■ Exercise details
Copy out every line of the listing below word for word, from start to finish.
• • • • • • •
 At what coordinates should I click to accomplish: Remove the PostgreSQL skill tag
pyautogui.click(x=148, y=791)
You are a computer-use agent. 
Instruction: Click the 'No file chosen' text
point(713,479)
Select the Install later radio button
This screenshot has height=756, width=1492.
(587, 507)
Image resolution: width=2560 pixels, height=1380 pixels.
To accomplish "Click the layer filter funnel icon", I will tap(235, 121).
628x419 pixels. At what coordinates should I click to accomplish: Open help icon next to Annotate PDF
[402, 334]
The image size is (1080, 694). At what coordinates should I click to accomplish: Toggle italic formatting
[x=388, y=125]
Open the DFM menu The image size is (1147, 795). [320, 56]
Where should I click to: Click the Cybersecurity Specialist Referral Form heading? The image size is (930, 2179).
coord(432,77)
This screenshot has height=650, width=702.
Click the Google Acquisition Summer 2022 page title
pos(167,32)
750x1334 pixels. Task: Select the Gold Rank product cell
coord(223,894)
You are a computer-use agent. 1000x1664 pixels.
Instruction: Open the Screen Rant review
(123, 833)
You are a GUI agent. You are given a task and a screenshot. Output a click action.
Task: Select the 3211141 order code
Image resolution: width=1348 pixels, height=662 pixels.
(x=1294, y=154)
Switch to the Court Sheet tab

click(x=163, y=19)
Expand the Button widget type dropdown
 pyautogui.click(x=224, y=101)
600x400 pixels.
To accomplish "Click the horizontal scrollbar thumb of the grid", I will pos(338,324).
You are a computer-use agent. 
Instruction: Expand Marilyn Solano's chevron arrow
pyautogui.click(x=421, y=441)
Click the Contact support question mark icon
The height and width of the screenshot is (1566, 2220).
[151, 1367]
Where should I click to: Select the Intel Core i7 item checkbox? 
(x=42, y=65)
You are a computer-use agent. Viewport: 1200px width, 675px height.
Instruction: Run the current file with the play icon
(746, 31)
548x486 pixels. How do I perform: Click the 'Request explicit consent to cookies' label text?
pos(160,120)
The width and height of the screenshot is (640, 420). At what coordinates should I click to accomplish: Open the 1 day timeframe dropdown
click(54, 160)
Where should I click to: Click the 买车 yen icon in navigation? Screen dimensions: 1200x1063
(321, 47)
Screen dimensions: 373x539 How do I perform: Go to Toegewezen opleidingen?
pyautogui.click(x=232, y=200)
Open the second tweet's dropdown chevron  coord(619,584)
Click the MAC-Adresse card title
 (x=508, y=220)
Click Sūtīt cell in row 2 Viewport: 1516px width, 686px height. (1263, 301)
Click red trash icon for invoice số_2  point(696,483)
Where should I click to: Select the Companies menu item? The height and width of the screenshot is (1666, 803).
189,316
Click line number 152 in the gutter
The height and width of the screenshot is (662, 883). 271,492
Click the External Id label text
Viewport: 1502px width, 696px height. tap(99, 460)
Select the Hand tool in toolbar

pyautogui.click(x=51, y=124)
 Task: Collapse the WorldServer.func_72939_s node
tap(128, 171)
• • • • • • •
■ Full output
 At what coordinates should I click to accomplish: Remove the PostgreSQL skill tag
pyautogui.click(x=148, y=791)
You are a computer-use agent. 
Instruction: Click the 'No file chosen' text
point(713,479)
Select the Install later radio button
This screenshot has height=756, width=1492.
(587, 507)
Image resolution: width=2560 pixels, height=1380 pixels.
To accomplish "Click the layer filter funnel icon", I will tap(235, 121).
628x419 pixels. At what coordinates should I click to accomplish: Open help icon next to Annotate PDF
[402, 334]
The image size is (1080, 694). At what coordinates should I click to accomplish: Toggle italic formatting
[x=388, y=125]
Open the DFM menu The image size is (1147, 795). [320, 56]
Where should I click to: Click the Cybersecurity Specialist Referral Form heading? The image size is (930, 2179).
coord(432,77)
This screenshot has height=650, width=702.
Click the Google Acquisition Summer 2022 page title
pos(167,32)
750x1334 pixels. Task: Select the Gold Rank product cell
coord(223,894)
You are a computer-use agent. 1000x1664 pixels.
Instruction: Open the Screen Rant review
(123, 833)
You are a GUI agent. You are given a task and a screenshot. Output a click action.
Task: Select the 3211141 order code
Image resolution: width=1348 pixels, height=662 pixels.
(x=1294, y=154)
Switch to the Court Sheet tab

click(x=163, y=19)
Expand the Button widget type dropdown
 pyautogui.click(x=224, y=101)
600x400 pixels.
To accomplish "Click the horizontal scrollbar thumb of the grid", I will pos(338,324).
You are a computer-use agent. 
Instruction: Expand Marilyn Solano's chevron arrow
pyautogui.click(x=421, y=441)
Click the Contact support question mark icon
The height and width of the screenshot is (1566, 2220).
[151, 1367]
Where should I click to: Select the Intel Core i7 item checkbox? 
(x=42, y=65)
You are a computer-use agent. Viewport: 1200px width, 675px height.
Instruction: Run the current file with the play icon
(746, 31)
548x486 pixels. How do I perform: Click the 'Request explicit consent to cookies' label text?
pos(160,120)
The width and height of the screenshot is (640, 420). At what coordinates should I click to accomplish: Open the 1 day timeframe dropdown
click(54, 160)
Where should I click to: Click the 买车 yen icon in navigation? Screen dimensions: 1200x1063
(321, 47)
Screen dimensions: 373x539 How do I perform: Go to Toegewezen opleidingen?
pyautogui.click(x=232, y=200)
Open the second tweet's dropdown chevron  coord(619,584)
Click the MAC-Adresse card title
 (x=508, y=220)
Click Sūtīt cell in row 2 Viewport: 1516px width, 686px height. (1263, 301)
Click red trash icon for invoice số_2  point(696,483)
Where should I click to: Select the Companies menu item? The height and width of the screenshot is (1666, 803).
189,316
Click line number 152 in the gutter
The height and width of the screenshot is (662, 883). 271,492
Click the External Id label text
Viewport: 1502px width, 696px height. tap(99, 460)
Select the Hand tool in toolbar

pyautogui.click(x=51, y=124)
 Task: Collapse the WorldServer.func_72939_s node
tap(128, 171)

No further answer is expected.